MT defende compensação financeira para preservação de matas

Governador do Estado pede que pecuarista seja compensado quando deixar de explorar áreas amazônicas

Tatiana Freitas, da Agência Estado,

05 Outubro 2009 | 14h15

O governador do Mato Grosso, Blairo Maggi, defendeu nesta segunda-feira, 5, que pecuaristas sejam compensados financeiramente pelas áreas do bioma amazônico que deixarão de ser desmatadas para tornar viável o cumprimento das exigências dos maiores frigoríficos do País, que nesta manhã assinaram compromisso com o Greenpeace de não comprar matéria-prima de áreas desmatadas da Amazônia.
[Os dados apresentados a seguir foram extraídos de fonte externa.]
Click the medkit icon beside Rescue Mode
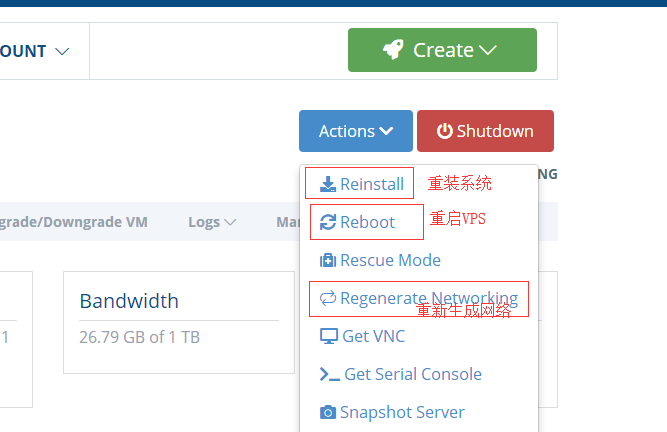The width and height of the screenshot is (667, 432). [x=328, y=260]
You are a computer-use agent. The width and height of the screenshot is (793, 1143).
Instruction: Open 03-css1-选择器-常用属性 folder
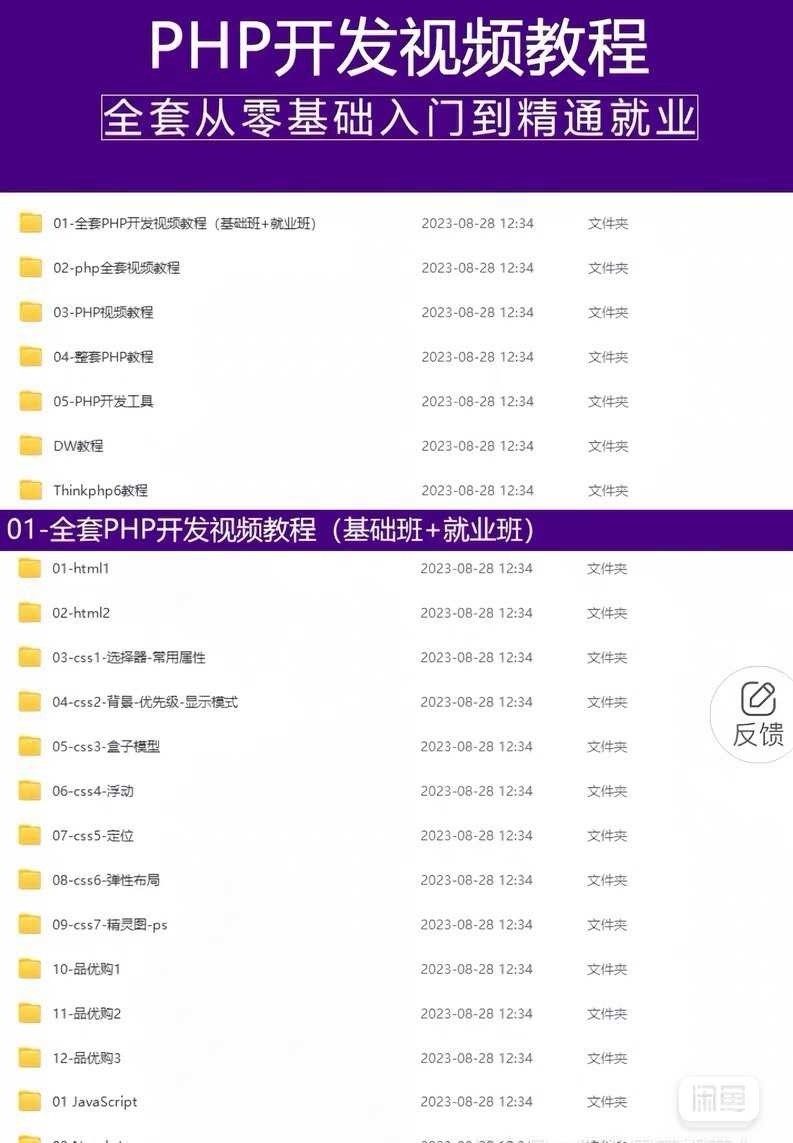[129, 658]
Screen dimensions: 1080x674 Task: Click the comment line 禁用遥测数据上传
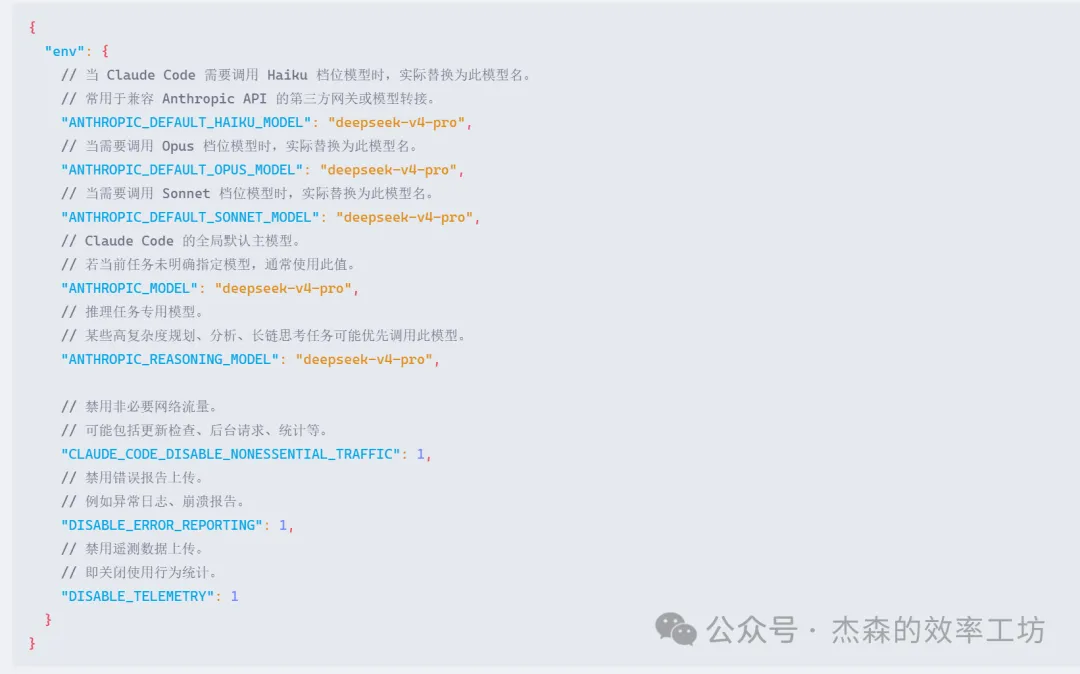coord(132,549)
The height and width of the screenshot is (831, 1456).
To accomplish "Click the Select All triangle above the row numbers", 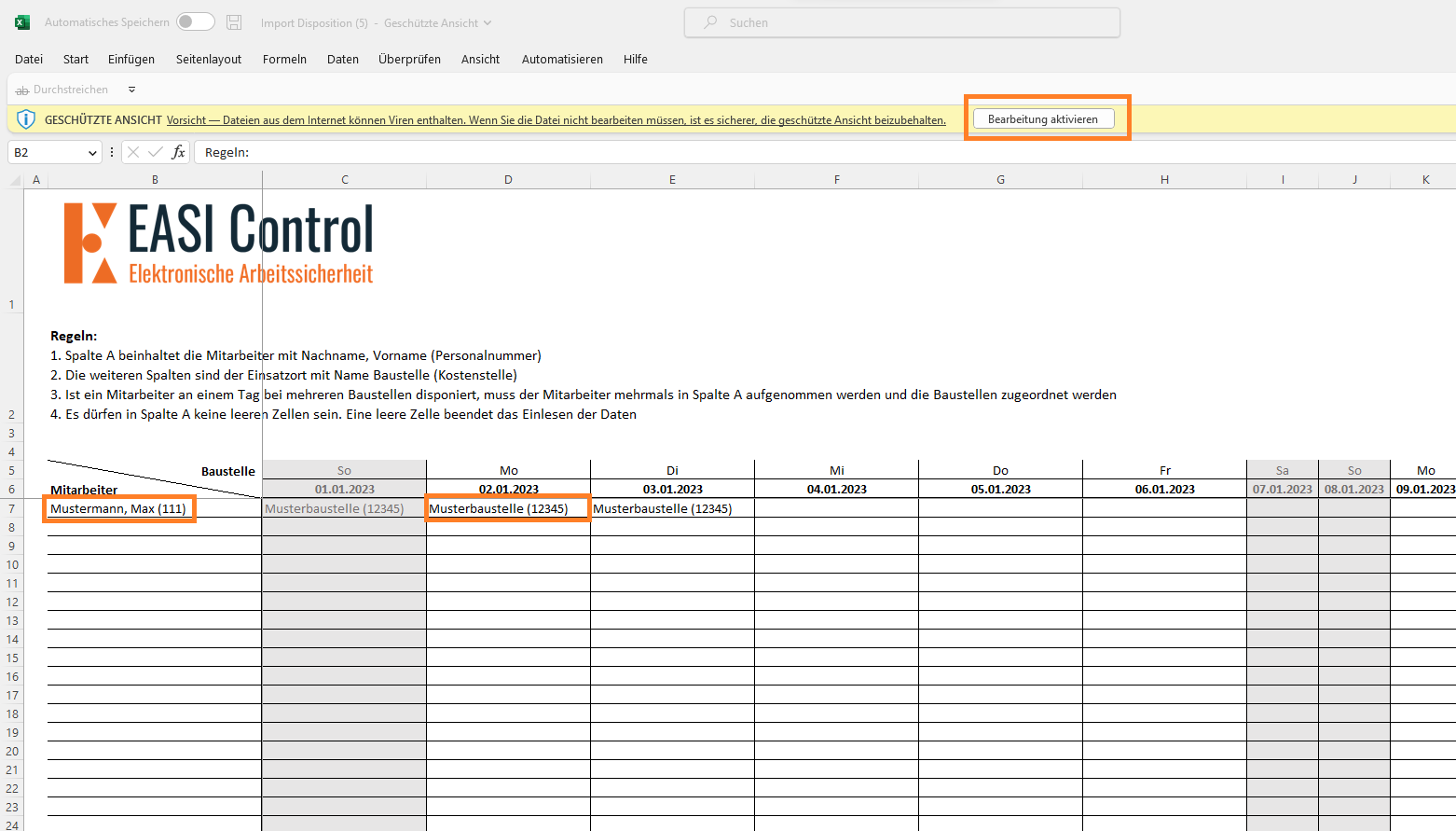I will [x=14, y=178].
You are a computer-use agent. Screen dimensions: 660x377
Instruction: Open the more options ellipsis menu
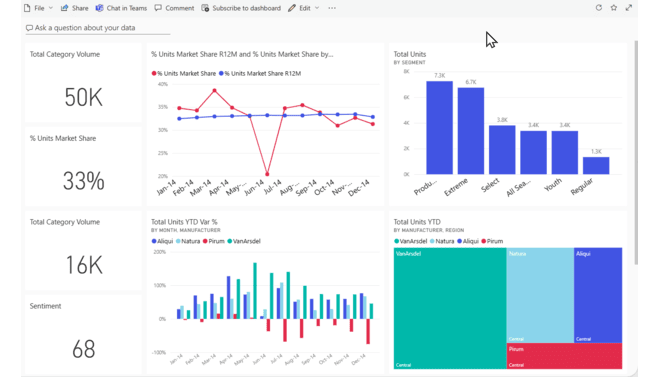[332, 8]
Segundo ele, o Brasil vai propor na Conferência do Clima de Copenhague, em dezembro, que os produtores rurais sejam remunerados por não explorar os 20% de suas propriedades que fazem parte da região amazônica cujo desmatamento é autorizado pela legislação atual.

 

"Na última reunião do Fórum de Governadores da Amazônia com o presidente Lula e ministros, ficou decidido que essa reivindicação vai para Copenhague. O presidente ainda quer conversar com outros presidentes da Amazônia sul-americana para a apresentação de uma proposta conjunta, mas a posição do Brasil já está tomada", afirmou Maggi. "Na minha avaliação, isso se transforma em assunto de extrema urgência e relevância. Aquele que tem o direito de usar 20% de sua propriedade precisa ter a opção de transformar isso em atividade economia tradicional ou moderna, que é preservar o meio ambiente, mas receber por isso. Se a proposta for vitoriosa em Copanhague, vai ser um impulso muito grande para o desmatamento zero na Amazônia", acrescentou.

 

Maggi esteve presente nesta segunda-feira ao evento que marcou a assinatura do compromisso dos frigoríficos JBS Friboi, Bertin, Marfrig e Minerva de, dentro de seis meses a partir da assinatura do acordo, não comprarem mais boi gordo proveniente de fazendas localizadas em áreas desmatadas da Amazônia. Nesse prazo, todos os seus fornecedores devem estar devidamente cadastrados para que o monitoramento seja possível. O governador apoiou a iniciativa, mas ressaltou a dependência de alguns estados do agronegócio e, portanto, da necessidade da existência de uma contrapartida aos produtores.

 

"A questão ambiental não se resolve com tanta simplicidade. Hoje está sendo assinada uma carta de intenções. Vai levar algum tempo para chegar a um nível ótimo para todos - pecuaristas, frigoríficos e varejo", disse. De acordo com estimativa da Associação dos Criadores de Mato Grosso (Acrimat), das 26 milhões de cabeças que formam o rebanho do Estado do Mato Grosso, cerca de 10 milhões estariam em área de desmatamento ilegal. Segundo Maggi, o objetivo é de que todos os produtores sejam incluídos na legalidade.

 

O Estado do Mato Grosso, um dos líderes em desmatamento no País, vai fornecer aos frigoríficos sistema de monitoramento por satélite para o acompanhamento do desmatamento da área utilizada para pecuária na Amazônia. O Greenpeace também deve ajudar na fiscalização, mas o acordo de hoje não implica em nenhum tipo de penalidade aos frigoríficos que não cumprirem o compromisso.

 

O acordo assinado nesta segunda-feira prevê ainda que os frigoríficos rejeitem invasão de terras indígenas, trabalho escravo e grilagem, entre outros pontos. O presidente da Marfrig, Marcos Molina, ressaltou que o pacto representa um passo importante para a cadeia produtiva na adoção de boas práticas de sustentabilidade, indo ao encontro das exigências de consumidores estrangeiros e brasileiros. Já o sócio-diretor da JBS Friboi, José Batista Junior, destacou que ações conjuntas como esta fortalecem a posição de frigoríficos brasileiros no mercado externo.